#### [TASK REQUIREMENTS]
Reproduce the following entries verbatim, each one complete.

#### [MATERIAL FOR THE TASK]
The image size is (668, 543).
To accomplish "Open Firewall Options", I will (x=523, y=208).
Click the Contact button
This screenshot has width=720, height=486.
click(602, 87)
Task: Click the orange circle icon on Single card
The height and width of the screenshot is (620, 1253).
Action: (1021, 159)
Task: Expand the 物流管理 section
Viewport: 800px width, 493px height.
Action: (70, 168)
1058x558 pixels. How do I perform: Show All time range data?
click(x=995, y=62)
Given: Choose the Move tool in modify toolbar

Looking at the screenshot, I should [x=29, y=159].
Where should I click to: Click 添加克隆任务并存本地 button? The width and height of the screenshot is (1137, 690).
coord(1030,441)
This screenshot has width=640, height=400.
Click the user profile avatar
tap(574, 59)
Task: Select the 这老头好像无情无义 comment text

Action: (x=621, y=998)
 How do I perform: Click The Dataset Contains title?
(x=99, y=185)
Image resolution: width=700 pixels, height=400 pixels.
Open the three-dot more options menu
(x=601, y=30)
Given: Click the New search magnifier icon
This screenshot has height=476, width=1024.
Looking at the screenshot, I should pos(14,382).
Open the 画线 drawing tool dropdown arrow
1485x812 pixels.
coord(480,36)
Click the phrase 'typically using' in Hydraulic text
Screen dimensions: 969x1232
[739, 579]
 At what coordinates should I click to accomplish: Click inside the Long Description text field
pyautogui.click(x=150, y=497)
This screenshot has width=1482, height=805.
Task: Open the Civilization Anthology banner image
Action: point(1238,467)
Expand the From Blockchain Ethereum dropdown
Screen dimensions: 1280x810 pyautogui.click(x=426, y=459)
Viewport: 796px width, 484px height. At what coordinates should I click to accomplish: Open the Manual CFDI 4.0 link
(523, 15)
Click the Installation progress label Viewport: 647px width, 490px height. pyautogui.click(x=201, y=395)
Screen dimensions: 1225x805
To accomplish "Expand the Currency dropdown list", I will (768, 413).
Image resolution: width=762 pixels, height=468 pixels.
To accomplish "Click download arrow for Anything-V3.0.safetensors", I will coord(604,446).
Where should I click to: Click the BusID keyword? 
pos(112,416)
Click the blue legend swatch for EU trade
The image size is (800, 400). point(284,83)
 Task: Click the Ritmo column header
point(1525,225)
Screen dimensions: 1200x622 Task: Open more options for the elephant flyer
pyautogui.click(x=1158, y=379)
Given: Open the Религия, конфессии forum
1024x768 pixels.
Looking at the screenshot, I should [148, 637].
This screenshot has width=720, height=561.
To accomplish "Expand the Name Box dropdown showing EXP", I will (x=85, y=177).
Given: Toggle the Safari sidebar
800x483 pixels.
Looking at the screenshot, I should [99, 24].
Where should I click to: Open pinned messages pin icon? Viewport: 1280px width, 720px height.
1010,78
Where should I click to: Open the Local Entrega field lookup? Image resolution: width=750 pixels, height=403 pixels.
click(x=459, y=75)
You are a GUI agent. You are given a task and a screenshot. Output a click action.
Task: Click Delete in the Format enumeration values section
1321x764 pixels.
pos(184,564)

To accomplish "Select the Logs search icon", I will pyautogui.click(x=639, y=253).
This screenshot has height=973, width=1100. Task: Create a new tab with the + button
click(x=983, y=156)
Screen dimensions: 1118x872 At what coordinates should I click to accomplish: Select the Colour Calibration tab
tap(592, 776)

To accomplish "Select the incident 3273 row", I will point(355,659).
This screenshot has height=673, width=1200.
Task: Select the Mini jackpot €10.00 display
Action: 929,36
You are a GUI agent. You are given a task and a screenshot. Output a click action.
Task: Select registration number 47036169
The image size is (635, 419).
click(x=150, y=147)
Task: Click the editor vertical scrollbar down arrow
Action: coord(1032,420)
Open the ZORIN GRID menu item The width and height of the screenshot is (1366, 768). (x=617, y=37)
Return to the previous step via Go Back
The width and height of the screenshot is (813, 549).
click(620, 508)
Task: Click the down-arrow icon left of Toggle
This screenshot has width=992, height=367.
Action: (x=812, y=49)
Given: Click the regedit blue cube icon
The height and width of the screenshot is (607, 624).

#### [REPLY TO THE EXERCISE]
The image size is (668, 543).
To accomplish "Open Firewall Options", I will (x=523, y=208).
Click the Contact button
This screenshot has width=720, height=486.
click(602, 87)
Task: Click the orange circle icon on Single card
The height and width of the screenshot is (620, 1253).
Action: (1021, 159)
Task: Expand the 物流管理 section
Viewport: 800px width, 493px height.
Action: (70, 168)
1058x558 pixels. How do I perform: Show All time range data?
click(x=995, y=62)
Given: Choose the Move tool in modify toolbar

Looking at the screenshot, I should [x=29, y=159].
Where should I click to: Click 添加克隆任务并存本地 button? The width and height of the screenshot is (1137, 690).
coord(1030,441)
This screenshot has width=640, height=400.
Click the user profile avatar
tap(574, 59)
Task: Select the 这老头好像无情无义 comment text

Action: (x=621, y=998)
 How do I perform: Click The Dataset Contains title?
(x=99, y=185)
Image resolution: width=700 pixels, height=400 pixels.
Open the three-dot more options menu
(x=601, y=30)
Given: Click the New search magnifier icon
This screenshot has height=476, width=1024.
Looking at the screenshot, I should pos(14,382).
Open the 画线 drawing tool dropdown arrow
1485x812 pixels.
coord(480,36)
Click the phrase 'typically using' in Hydraulic text
Screen dimensions: 969x1232
[739, 579]
 At what coordinates should I click to accomplish: Click inside the Long Description text field
pyautogui.click(x=150, y=497)
This screenshot has width=1482, height=805.
Task: Open the Civilization Anthology banner image
Action: point(1238,467)
Expand the From Blockchain Ethereum dropdown
Screen dimensions: 1280x810 pyautogui.click(x=426, y=459)
Viewport: 796px width, 484px height. At what coordinates should I click to accomplish: Open the Manual CFDI 4.0 link
(523, 15)
Click the Installation progress label Viewport: 647px width, 490px height. pyautogui.click(x=201, y=395)
Screen dimensions: 1225x805
To accomplish "Expand the Currency dropdown list", I will (768, 413).
Image resolution: width=762 pixels, height=468 pixels.
To accomplish "Click download arrow for Anything-V3.0.safetensors", I will coord(604,446).
Where should I click to: Click the BusID keyword? 
pos(112,416)
Click the blue legend swatch for EU trade
The image size is (800, 400). point(284,83)
 Task: Click the Ritmo column header
point(1525,225)
Screen dimensions: 1200x622 Task: Open more options for the elephant flyer
pyautogui.click(x=1158, y=379)
Given: Open the Религия, конфессии forum
1024x768 pixels.
Looking at the screenshot, I should [148, 637].
This screenshot has width=720, height=561.
To accomplish "Expand the Name Box dropdown showing EXP", I will (x=85, y=177).
Given: Toggle the Safari sidebar
800x483 pixels.
Looking at the screenshot, I should [99, 24].
Where should I click to: Open pinned messages pin icon? Viewport: 1280px width, 720px height.
1010,78
Where should I click to: Open the Local Entrega field lookup? Image resolution: width=750 pixels, height=403 pixels.
click(x=459, y=75)
You are a GUI agent. You are given a task and a screenshot. Output a click action.
Task: Click Delete in the Format enumeration values section
1321x764 pixels.
pos(184,564)

To accomplish "Select the Logs search icon", I will pyautogui.click(x=639, y=253).
This screenshot has height=973, width=1100. Task: Create a new tab with the + button
click(x=983, y=156)
Screen dimensions: 1118x872 At what coordinates should I click to accomplish: Select the Colour Calibration tab
tap(592, 776)

To accomplish "Select the incident 3273 row", I will point(355,659).
This screenshot has height=673, width=1200.
Task: Select the Mini jackpot €10.00 display
Action: 929,36
You are a GUI agent. You are given a task and a screenshot. Output a click action.
Task: Select registration number 47036169
The image size is (635, 419).
click(x=150, y=147)
Task: Click the editor vertical scrollbar down arrow
Action: coord(1032,420)
Open the ZORIN GRID menu item The width and height of the screenshot is (1366, 768). (x=617, y=37)
Return to the previous step via Go Back
The width and height of the screenshot is (813, 549).
click(620, 508)
Task: Click the down-arrow icon left of Toggle
This screenshot has width=992, height=367.
Action: (x=812, y=49)
Given: Click the regedit blue cube icon
The height and width of the screenshot is (607, 624).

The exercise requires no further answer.